37.3 Hyperparameter Considerations

  1. d_model (or d_embedding):

    • This is the dimension of the embedding space or the number of expected features in the input.
    • All input features are projected into this dimensional space before entering the transformer encoder.
    • This dimension must be divisible by nhead since each head in the multi-head attention mechanism will process a subset of d_model/nhead features.
  2. nhead:

    • This is the number of attention heads in the multi-head attention mechanism.
    • It allows the transformer to jointly attend to information from different representation subspaces.
    • It’s important that d_model % nhead == 0 to ensure the dimensions are evenly split among the heads.
  3. num_encoder_layers:

    • This specifies the number of transformer encoder layers stacked together.
    • Each layer contains a multi-head attention mechanism followed by position-wise feedforward layers.
  4. dim_feedforward:

    • This is the dimension of the feedforward network model within the transformer encoder layer.
    • Typically, this dimension is larger than d_model (e.g., 2048 for a Transformer model with d_model=512).

37.3.1 Important: Constraints and Interconnections:

  • d_model and nhead:
    • As mentioned, d_model must be divisible by nhead.

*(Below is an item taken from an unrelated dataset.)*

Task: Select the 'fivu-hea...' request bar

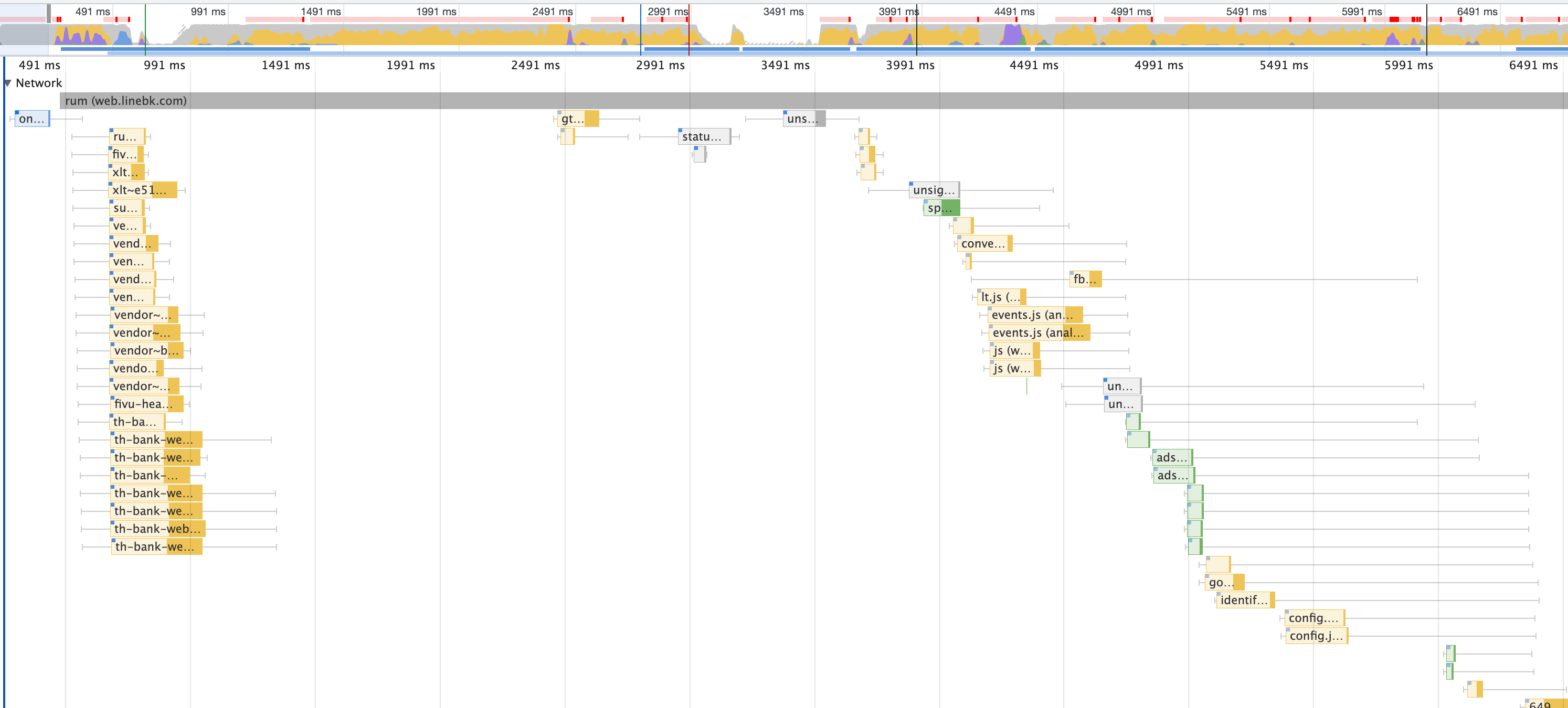Action: tap(147, 404)
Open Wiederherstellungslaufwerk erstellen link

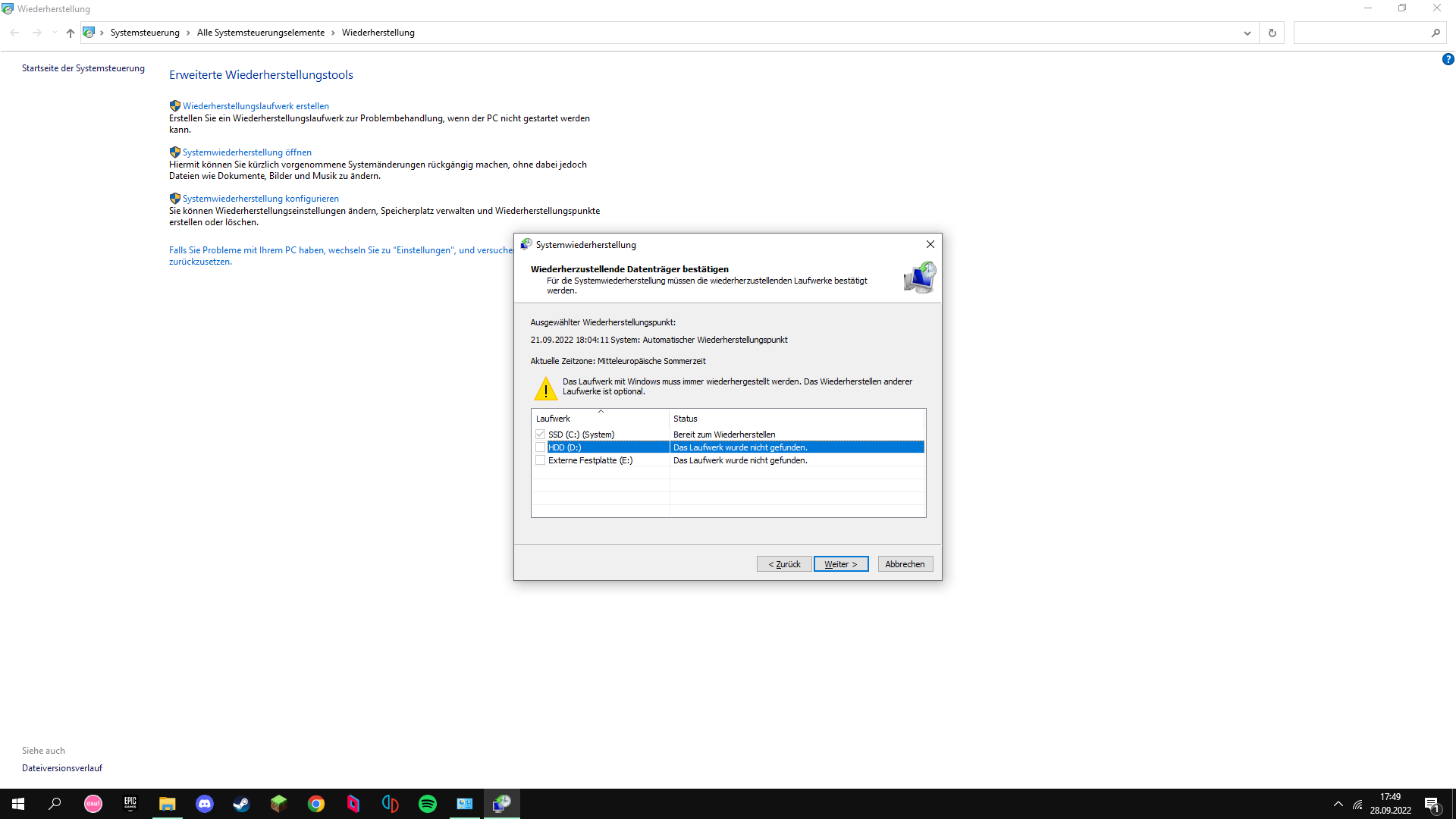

This is critical because each attention head operates simultaneously on a part of the embedding, so d_model/nhead should be an integer.
  • num_encoder_layers and dim_feedforward**:
    • These parameters are more flexible and can be chosen independently of d_model and nhead.
    • However, the choice of dim_feedforward does influence the computational cost and model capacity, as larger dimensions allow learning more complex representations.
  • One hyperparameter does not strictly need to be a multiple of others except for ensuring d_model % nhead == 0.

37.3.2 Practical Considerations:

  1. Setting d_model:

    • Common choices for d_model are powers of 2 (e.g., 256, 512, 1024).
    • Ensure that it matches the size of the input data after the linear projection layer.
  2. Setting nhead:

    • Typically, values are 1, 2, 4, 8, etc., depending on the d_model value.
    • Each head works on a subset of features, so d_model / nhead should be large enough to be meaningful.
  3. Setting num_encoder_layers:

    • Practical values range from 1 to 12 or more depending on the depth desired.
    • Deeper models can capture more complex patterns but are also more computationally intensive.
  4. Setting dim_feedforward:

    • Often set to a multiple of d_model, such as 2048 when d_model is 512.
    • Ensures sufficient capacity in the intermediate layers for complex feature transformations.
Note: d_model Calculation

Since d_model % nhead == 0 is a critical constraint to ensure that the multi-head attention mechanism can operate effectively, spotpython computes the value of d_model based on the nhead value provided by the user. This ensures that the hyperparameter configuration is valid. So, the final value of d_model is a multiple of nhead. spotpython uses the hyperparameter d_model_mult to determine the multiple of nhead to use for d_model, i.e., d_model = nhead * d_model_mult.

Note: dim_feedforward Calculation

Since this dimension is typically larger than d_model (e.g., 2048 for a Transformer model with d_model=512), spotpython uses the hyperparameter dim_feedforward_mult to determine the multiple of d_model to use for dim_feedforward, i.e., dim_feedforward = d_model * dim_feedforward_mult.

37.4 Summary

This section presented an introduction to the basic setup of hyperparameter tuning of a transformer with spotpython and PyTorch Lightning.